Plasmids and Subcloning
Plasmids pGEM1-rab11, -rab11Q70L and -rab11S25N (Ullrich
et al., 1996
) were kindly provided by Marino Zerial.
Sequencing of all rab11 inserts revealed that both wild-type rab11 and
rab11S25N had a silent nucleotide change, substituting G for A in the
third position of the threonine 67 codon. Rab11Q70L bears a different silent mutation in this region, which was purposefully introduced to
create a second XbaI site (Ullrich et al., 1996
).
Plasmids pEGFP-rab11, -rab11S25N, and -rab11Q70L were made by
subcloning the cDNA fragments in frame to pEGFP-C3 vector (CLONTECH
Laboratories, Palo Alto, CA).
The full-length cDNAs of canine GDI-1 and GDI-2
isolated from a Madin-Darby canine kidney (MDCK) cDNA library (see
below) in pJG4-5 were cloned into pGEM3 (Promega, Madison, WI) and
pcDNA3 vectors (Invitrogen, Carlsbad, CA) under the T7 promoter as
EcoRI-XhoI fragments. A
BamHI-EcoRI DNA fragment encoding a VSV G
epitope tag (MGTDIEMNRLGKGS, recognized by mouse mAb P5D4 antibody
[Kreis and Lodish, 1986
]) was inserted 5' in frame to the
GDI-1 and GDI-2 genes of plasmids pcDNA3-GDI-1
and pcDNA3-GDI-2 to create the pcDNA3-G-GDI-1 and -GDI-2 plasmids.

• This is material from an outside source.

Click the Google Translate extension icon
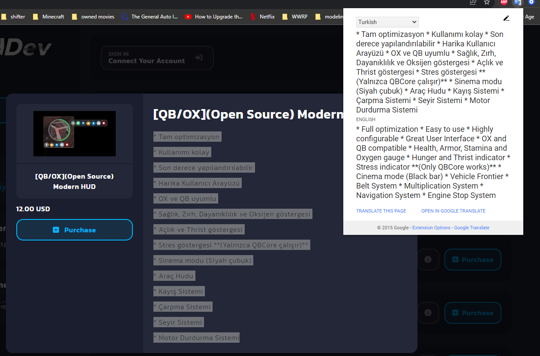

Plasmids encoding wild-type (pAR-G) (Whitt et al., 1989
) and
temperature-sensitive forms (pGtsO45-2/T7) (Gallione and Rose, 1985
) of
VSV G protein under the control of T7 promoter were kindly provided by
John Rose (Yale University, New Haven, CT) and Marino Zerial,
respectively. The pcDNA3-G plasmid encoding wild-type VSV G protein
under the control of a human cytomegalovirus (CMV) promoter was made by
subcloning the BamHI insert from pAR-G into the pcDNA3
vector. The pcDNA3-GtsO45 plasmid was made by subcloning the cDNA from
pGtsO45-2/T7 into the pcDNA3 vector. Plasmid pcDNA3-myc-ST encoding myc
epitope-tagged rat
2,6-sialyltransferase (ST) tyr form (Ma et
al., 1997
) under the control of a human CMV promoter was kindly
provided by Karen J. Colley. Plasmid pTM3-FPV-HA encoding the FPV HA
protein (Takeuchi and Lamb, 1994
) was a kind gift from Robert Lamb.
Plasmid pRAB8-wt encoding wild-type rab8 protein (Peränen
et al., 1996
) was kindly provided by Johan Peränen (University of Helsinki, Helsinki, Finland). Plasmid pGEM1-hTfR was
obtained from Marino Zerial, and an EcoRI fragment
containing the human transferrin receptor cDNA was subcloned into
pcDNA3 to generate pcDNA3-hTfR.
Confocal Immunofluorescence Microscopy
BHK cells were grown on 15-mm square coverslips in 35-mm dishes for 18 h before transfection. After washing once with serum-free medium, cells were transfected with equal amounts of pcDNA3-myc-ST, pcDNA3-G, or pcDNA3-hTfR in combination with pEGFP-rab11, -rab11Q70L, or -rab11S25N plasmids. LipofectAMINE was used for transfections according to the manufacturer's instructions (Life Technologies, Grand Island, NY): 1 µg DNA/9 µl LipofectAMINE. The DNA/LipofectAMINE transfection mixture was removed 5 h after transfection, and complete G-MEM was added. The transfected cells were cultured for an additional 12 h at 37°C in a 5% CO2 incubator and processed for immunofluorescence as described below. When pcDNA3-GtsO45 (encoding a temperature-sensitive variant of VSV G protein) was used in cotransfections with rab11, the cells were transfected at 39°C (restrictive temperature) for 15 h. Under these conditions the VSV G tsO45 protein accumulated in the endoplasmic reticulum. Cells were then incubated at 20°C for 2 h and either processed for immunofluorescence immediately or transferred to 37°C (31°C for VSV G tsO45) for 1 additional hour where indicated before permeabilization and fixation.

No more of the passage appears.